But as is the case with so many crimes, there are exceptions to the rule.
Anyone who has read Allie Therin’s Historical Fantasies and was charmed by them and her characters will not be surprised to hear Liar City is not only a fantastic cat-and-mouse suspense novel but is also a great intro to two characters who, frankly, couldn’t be more opposite if they tried. Reece Davies is a man who feels everything, and Evan Grayson is a man who (allegedly?) feels nothing. Reece is puppies, kittens, and baby goats in a trench coat. Evan is untouchable, impenetrable, and impassive standing on each other’s shoulders, dressed up in clothes and passing for human. He is a sentient human being, of course, but he’s called the Dead Man for a reason. Evan is far from apathetic, though. If he didn’t feel, he wouldn’t have a conscience.

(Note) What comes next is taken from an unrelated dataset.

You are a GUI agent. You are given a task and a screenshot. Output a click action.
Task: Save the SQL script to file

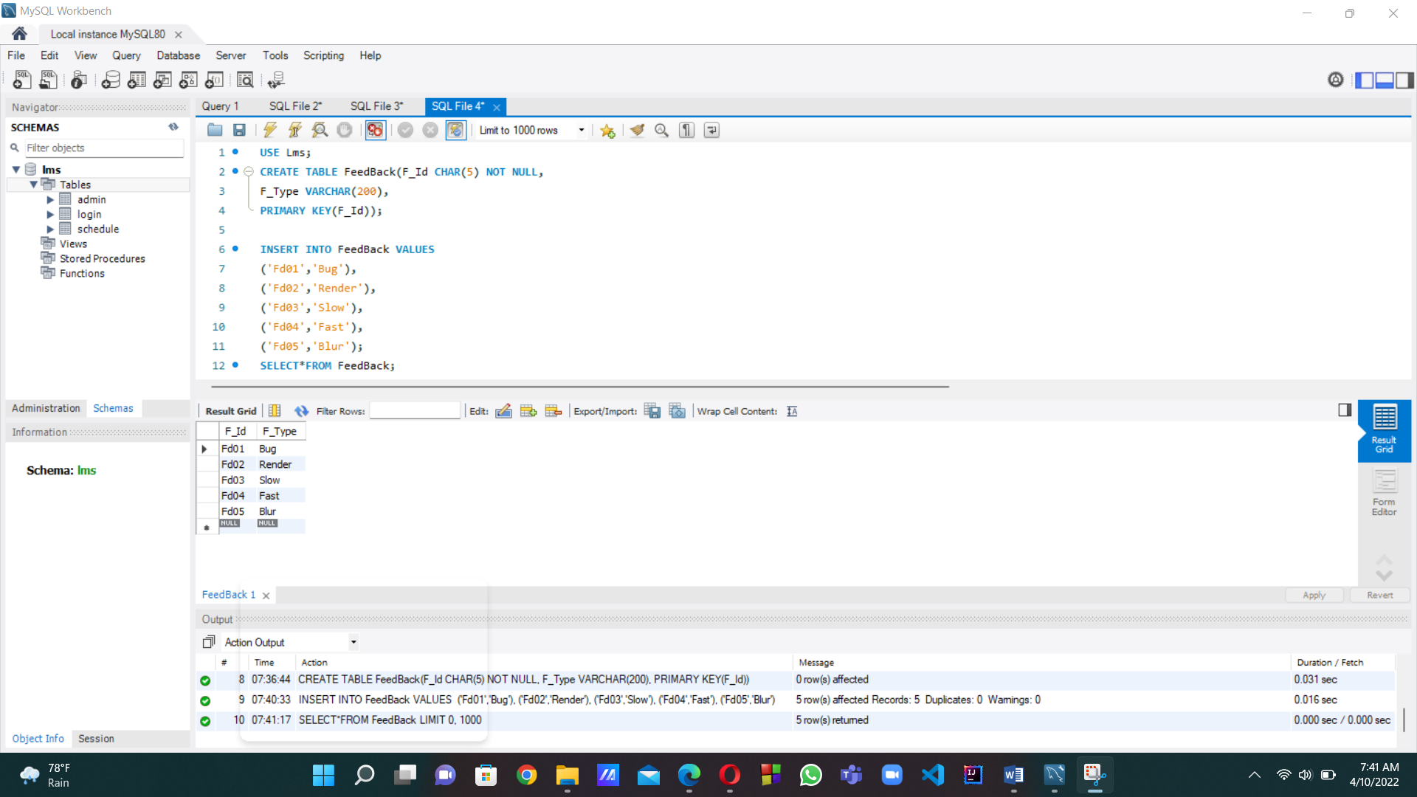click(239, 130)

Some may say it’s a bold move to begin a series with a main character as grim as Evan Grayson. Especially when pairing him with someone as guileless as Reese Davies. Presumably there is a romance brewing between them, but that’s not this book. This book is about exposing secrets and solving a series of murders, not about two people riding off into the sunset together. This is a To Be Continued. The catch is that I want to know more. Much, much more about this world and the people who inhabit it—including Reece’s sister, Jayme—which deserves all the kudos for making me curious about how a Dead Man falls in love.
There is a message in this book: about conspiracy theories, the media, fear of the “other”, performative outrage, politically motivated violence, and exploitation and greed, just to name a few. As heavy as that is, however, there is some lightness here too. The Sugar & Vice series is shaping up to be an emotional roller coaster of a read.